══ Record extracts ══
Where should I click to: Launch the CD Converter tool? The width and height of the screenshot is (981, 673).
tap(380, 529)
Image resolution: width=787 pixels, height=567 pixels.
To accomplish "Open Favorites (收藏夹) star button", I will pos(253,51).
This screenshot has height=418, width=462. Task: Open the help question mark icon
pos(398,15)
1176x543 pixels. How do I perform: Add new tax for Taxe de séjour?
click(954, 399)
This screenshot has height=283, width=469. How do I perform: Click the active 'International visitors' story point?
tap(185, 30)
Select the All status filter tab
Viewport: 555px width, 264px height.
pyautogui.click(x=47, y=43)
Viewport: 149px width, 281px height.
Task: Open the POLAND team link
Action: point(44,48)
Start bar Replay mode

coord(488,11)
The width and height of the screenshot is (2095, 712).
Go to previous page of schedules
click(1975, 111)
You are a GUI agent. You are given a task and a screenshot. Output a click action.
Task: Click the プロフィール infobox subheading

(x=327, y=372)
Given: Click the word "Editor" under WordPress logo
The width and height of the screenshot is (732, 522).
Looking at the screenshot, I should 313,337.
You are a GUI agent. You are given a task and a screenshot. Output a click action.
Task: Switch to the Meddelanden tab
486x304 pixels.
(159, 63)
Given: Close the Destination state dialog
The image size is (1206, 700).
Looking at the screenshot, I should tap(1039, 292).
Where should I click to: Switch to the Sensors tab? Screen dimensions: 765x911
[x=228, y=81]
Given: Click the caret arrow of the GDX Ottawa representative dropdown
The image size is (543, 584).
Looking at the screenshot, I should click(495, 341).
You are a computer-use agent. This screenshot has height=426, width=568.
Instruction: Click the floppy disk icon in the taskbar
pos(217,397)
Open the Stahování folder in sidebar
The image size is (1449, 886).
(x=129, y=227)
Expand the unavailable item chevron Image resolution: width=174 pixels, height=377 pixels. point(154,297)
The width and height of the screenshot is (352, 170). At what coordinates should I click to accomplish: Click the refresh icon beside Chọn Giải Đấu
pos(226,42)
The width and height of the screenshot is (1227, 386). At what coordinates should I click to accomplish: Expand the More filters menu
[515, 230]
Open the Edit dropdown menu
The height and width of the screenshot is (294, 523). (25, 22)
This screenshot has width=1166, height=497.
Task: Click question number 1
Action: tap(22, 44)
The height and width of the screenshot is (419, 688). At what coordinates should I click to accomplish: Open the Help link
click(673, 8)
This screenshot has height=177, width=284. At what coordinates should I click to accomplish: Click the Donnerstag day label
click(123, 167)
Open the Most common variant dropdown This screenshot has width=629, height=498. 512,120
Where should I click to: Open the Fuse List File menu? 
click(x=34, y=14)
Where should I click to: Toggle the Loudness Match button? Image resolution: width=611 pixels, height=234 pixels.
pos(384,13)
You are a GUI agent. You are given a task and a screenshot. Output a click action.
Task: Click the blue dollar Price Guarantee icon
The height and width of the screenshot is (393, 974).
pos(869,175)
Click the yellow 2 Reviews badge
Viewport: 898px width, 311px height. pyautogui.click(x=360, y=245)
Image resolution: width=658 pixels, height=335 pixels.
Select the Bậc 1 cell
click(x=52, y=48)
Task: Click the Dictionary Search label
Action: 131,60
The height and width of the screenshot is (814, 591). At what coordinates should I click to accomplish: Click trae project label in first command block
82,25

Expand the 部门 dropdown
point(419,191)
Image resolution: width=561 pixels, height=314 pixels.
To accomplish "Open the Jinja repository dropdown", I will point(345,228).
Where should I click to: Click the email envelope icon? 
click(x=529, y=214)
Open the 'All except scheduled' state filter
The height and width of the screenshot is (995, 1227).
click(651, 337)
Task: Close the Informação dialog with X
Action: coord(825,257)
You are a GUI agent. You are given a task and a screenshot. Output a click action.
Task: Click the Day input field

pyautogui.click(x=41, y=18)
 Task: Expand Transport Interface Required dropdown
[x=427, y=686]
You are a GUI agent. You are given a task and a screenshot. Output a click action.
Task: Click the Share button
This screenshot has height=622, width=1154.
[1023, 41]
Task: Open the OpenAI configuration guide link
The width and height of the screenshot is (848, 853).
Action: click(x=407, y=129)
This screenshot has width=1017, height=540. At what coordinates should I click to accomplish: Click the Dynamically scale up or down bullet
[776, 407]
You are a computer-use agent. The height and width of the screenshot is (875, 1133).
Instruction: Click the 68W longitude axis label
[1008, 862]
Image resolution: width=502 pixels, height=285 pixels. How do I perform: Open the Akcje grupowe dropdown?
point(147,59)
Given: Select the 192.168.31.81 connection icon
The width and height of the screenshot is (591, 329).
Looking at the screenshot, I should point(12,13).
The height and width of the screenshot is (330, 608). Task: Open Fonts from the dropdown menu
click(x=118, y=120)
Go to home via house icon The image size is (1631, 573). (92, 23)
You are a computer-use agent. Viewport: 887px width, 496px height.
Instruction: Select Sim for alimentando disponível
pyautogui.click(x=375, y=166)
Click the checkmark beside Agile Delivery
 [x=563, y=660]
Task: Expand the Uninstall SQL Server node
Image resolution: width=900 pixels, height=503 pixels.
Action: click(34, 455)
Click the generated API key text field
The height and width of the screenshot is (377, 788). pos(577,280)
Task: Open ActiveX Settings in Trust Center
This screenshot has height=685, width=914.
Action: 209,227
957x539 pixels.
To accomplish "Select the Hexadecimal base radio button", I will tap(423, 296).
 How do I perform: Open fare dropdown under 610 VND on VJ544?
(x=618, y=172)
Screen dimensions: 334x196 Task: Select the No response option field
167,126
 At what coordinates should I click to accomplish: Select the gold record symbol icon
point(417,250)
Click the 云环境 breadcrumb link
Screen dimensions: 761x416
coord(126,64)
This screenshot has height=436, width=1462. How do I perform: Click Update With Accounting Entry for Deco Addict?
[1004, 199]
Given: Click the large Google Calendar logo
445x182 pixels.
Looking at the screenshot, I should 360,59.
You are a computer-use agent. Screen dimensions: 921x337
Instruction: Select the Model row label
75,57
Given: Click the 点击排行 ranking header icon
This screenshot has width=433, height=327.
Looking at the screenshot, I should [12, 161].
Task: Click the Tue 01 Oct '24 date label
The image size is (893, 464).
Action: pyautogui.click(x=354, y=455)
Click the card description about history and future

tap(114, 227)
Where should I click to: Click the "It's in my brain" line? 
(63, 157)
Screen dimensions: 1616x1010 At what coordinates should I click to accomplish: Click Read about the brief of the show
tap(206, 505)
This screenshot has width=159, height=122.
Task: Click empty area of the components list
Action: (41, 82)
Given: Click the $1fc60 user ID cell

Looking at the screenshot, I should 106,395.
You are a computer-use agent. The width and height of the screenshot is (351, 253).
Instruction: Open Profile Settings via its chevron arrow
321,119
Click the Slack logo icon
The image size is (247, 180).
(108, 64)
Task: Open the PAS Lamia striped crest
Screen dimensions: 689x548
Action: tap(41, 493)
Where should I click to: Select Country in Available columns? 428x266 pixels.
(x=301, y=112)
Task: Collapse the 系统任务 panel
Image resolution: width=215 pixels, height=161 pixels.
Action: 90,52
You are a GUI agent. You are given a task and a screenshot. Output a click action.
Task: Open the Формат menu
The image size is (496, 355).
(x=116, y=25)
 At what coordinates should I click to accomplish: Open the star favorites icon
═══
Once more, print all the records exactly.

Where should I click to: Launch the CD Converter tool? The width and height of the screenshot is (981, 673).
tap(380, 529)
Image resolution: width=787 pixels, height=567 pixels.
To accomplish "Open Favorites (收藏夹) star button", I will pos(253,51).
This screenshot has height=418, width=462. Task: Open the help question mark icon
pos(398,15)
1176x543 pixels. How do I perform: Add new tax for Taxe de séjour?
click(954, 399)
This screenshot has height=283, width=469. How do I perform: Click the active 'International visitors' story point?
tap(185, 30)
Select the All status filter tab
Viewport: 555px width, 264px height.
pyautogui.click(x=47, y=43)
Viewport: 149px width, 281px height.
Task: Open the POLAND team link
Action: point(44,48)
Start bar Replay mode

coord(488,11)
The width and height of the screenshot is (2095, 712).
Go to previous page of schedules
click(1975, 111)
You are a GUI agent. You are given a task and a screenshot. Output a click action.
Task: Click the プロフィール infobox subheading

(x=327, y=372)
Given: Click the word "Editor" under WordPress logo
The width and height of the screenshot is (732, 522).
Looking at the screenshot, I should 313,337.
You are a GUI agent. You are given a task and a screenshot. Output a click action.
Task: Switch to the Meddelanden tab
486x304 pixels.
(159, 63)
Given: Close the Destination state dialog
The image size is (1206, 700).
Looking at the screenshot, I should tap(1039, 292).
Where should I click to: Switch to the Sensors tab? Screen dimensions: 765x911
[x=228, y=81]
Given: Click the caret arrow of the GDX Ottawa representative dropdown
The image size is (543, 584).
Looking at the screenshot, I should click(495, 341).
You are a computer-use agent. This screenshot has height=426, width=568.
Instruction: Click the floppy disk icon in the taskbar
pos(217,397)
Open the Stahování folder in sidebar
The image size is (1449, 886).
(x=129, y=227)
Expand the unavailable item chevron Image resolution: width=174 pixels, height=377 pixels. point(154,297)
The width and height of the screenshot is (352, 170). At what coordinates should I click to accomplish: Click the refresh icon beside Chọn Giải Đấu
pos(226,42)
The width and height of the screenshot is (1227, 386). At what coordinates should I click to accomplish: Expand the More filters menu
[515, 230]
Open the Edit dropdown menu
The height and width of the screenshot is (294, 523). (25, 22)
This screenshot has width=1166, height=497.
Task: Click question number 1
Action: tap(22, 44)
The height and width of the screenshot is (419, 688). At what coordinates should I click to accomplish: Open the Help link
click(673, 8)
This screenshot has height=177, width=284. At what coordinates should I click to accomplish: Click the Donnerstag day label
click(123, 167)
Open the Most common variant dropdown This screenshot has width=629, height=498. 512,120
Where should I click to: Open the Fuse List File menu? 
click(x=34, y=14)
Where should I click to: Toggle the Loudness Match button? Image resolution: width=611 pixels, height=234 pixels.
pos(384,13)
You are a GUI agent. You are given a task and a screenshot. Output a click action.
Task: Click the blue dollar Price Guarantee icon
The height and width of the screenshot is (393, 974).
pos(869,175)
Click the yellow 2 Reviews badge
Viewport: 898px width, 311px height. pyautogui.click(x=360, y=245)
Image resolution: width=658 pixels, height=335 pixels.
Select the Bậc 1 cell
click(x=52, y=48)
Task: Click the Dictionary Search label
Action: 131,60
The height and width of the screenshot is (814, 591). At what coordinates should I click to accomplish: Click trae project label in first command block
82,25

Expand the 部门 dropdown
point(419,191)
Image resolution: width=561 pixels, height=314 pixels.
To accomplish "Open the Jinja repository dropdown", I will point(345,228).
Where should I click to: Click the email envelope icon? 
click(x=529, y=214)
Open the 'All except scheduled' state filter
The height and width of the screenshot is (995, 1227).
click(651, 337)
Task: Close the Informação dialog with X
Action: coord(825,257)
You are a GUI agent. You are given a task and a screenshot. Output a click action.
Task: Click the Day input field

pyautogui.click(x=41, y=18)
 Task: Expand Transport Interface Required dropdown
[x=427, y=686]
You are a GUI agent. You are given a task and a screenshot. Output a click action.
Task: Click the Share button
This screenshot has height=622, width=1154.
[1023, 41]
Task: Open the OpenAI configuration guide link
The width and height of the screenshot is (848, 853).
Action: click(x=407, y=129)
This screenshot has width=1017, height=540. At what coordinates should I click to accomplish: Click the Dynamically scale up or down bullet
[776, 407]
You are a computer-use agent. The height and width of the screenshot is (875, 1133).
Instruction: Click the 68W longitude axis label
[1008, 862]
Image resolution: width=502 pixels, height=285 pixels. How do I perform: Open the Akcje grupowe dropdown?
point(147,59)
Given: Select the 192.168.31.81 connection icon
The width and height of the screenshot is (591, 329).
Looking at the screenshot, I should point(12,13).
The height and width of the screenshot is (330, 608). Task: Open Fonts from the dropdown menu
click(x=118, y=120)
Go to home via house icon The image size is (1631, 573). (92, 23)
You are a computer-use agent. Viewport: 887px width, 496px height.
Instruction: Select Sim for alimentando disponível
pyautogui.click(x=375, y=166)
Click the checkmark beside Agile Delivery
 [x=563, y=660]
Task: Expand the Uninstall SQL Server node
Image resolution: width=900 pixels, height=503 pixels.
Action: click(34, 455)
Click the generated API key text field
The height and width of the screenshot is (377, 788). pos(577,280)
Task: Open ActiveX Settings in Trust Center
This screenshot has height=685, width=914.
Action: 209,227
957x539 pixels.
To accomplish "Select the Hexadecimal base radio button", I will tap(423, 296).
 How do I perform: Open fare dropdown under 610 VND on VJ544?
(x=618, y=172)
Screen dimensions: 334x196 Task: Select the No response option field
167,126
 At what coordinates should I click to accomplish: Select the gold record symbol icon
point(417,250)
Click the 云环境 breadcrumb link
Screen dimensions: 761x416
coord(126,64)
This screenshot has height=436, width=1462. How do I perform: Click Update With Accounting Entry for Deco Addict?
[1004, 199]
Given: Click the large Google Calendar logo
445x182 pixels.
Looking at the screenshot, I should 360,59.
You are a computer-use agent. Screen dimensions: 921x337
Instruction: Select the Model row label
75,57
Given: Click the 点击排行 ranking header icon
This screenshot has width=433, height=327.
Looking at the screenshot, I should [12, 161].
Task: Click the Tue 01 Oct '24 date label
The image size is (893, 464).
Action: pyautogui.click(x=354, y=455)
Click the card description about history and future

tap(114, 227)
Where should I click to: Click the "It's in my brain" line? 
(63, 157)
Screen dimensions: 1616x1010 At what coordinates should I click to accomplish: Click Read about the brief of the show
tap(206, 505)
This screenshot has width=159, height=122.
Task: Click empty area of the components list
Action: (41, 82)
Given: Click the $1fc60 user ID cell

Looking at the screenshot, I should 106,395.
You are a computer-use agent. The width and height of the screenshot is (351, 253).
Instruction: Open Profile Settings via its chevron arrow
321,119
Click the Slack logo icon
The image size is (247, 180).
(108, 64)
Task: Open the PAS Lamia striped crest
Screen dimensions: 689x548
Action: tap(41, 493)
Where should I click to: Select Country in Available columns? 428x266 pixels.
(x=301, y=112)
Task: Collapse the 系统任务 panel
Image resolution: width=215 pixels, height=161 pixels.
Action: 90,52
You are a GUI agent. You are given a task and a screenshot. Output a click action.
Task: Open the Формат menu
The image size is (496, 355).
(x=116, y=25)
 At what coordinates should I click to accomplish: Open the star favorites icon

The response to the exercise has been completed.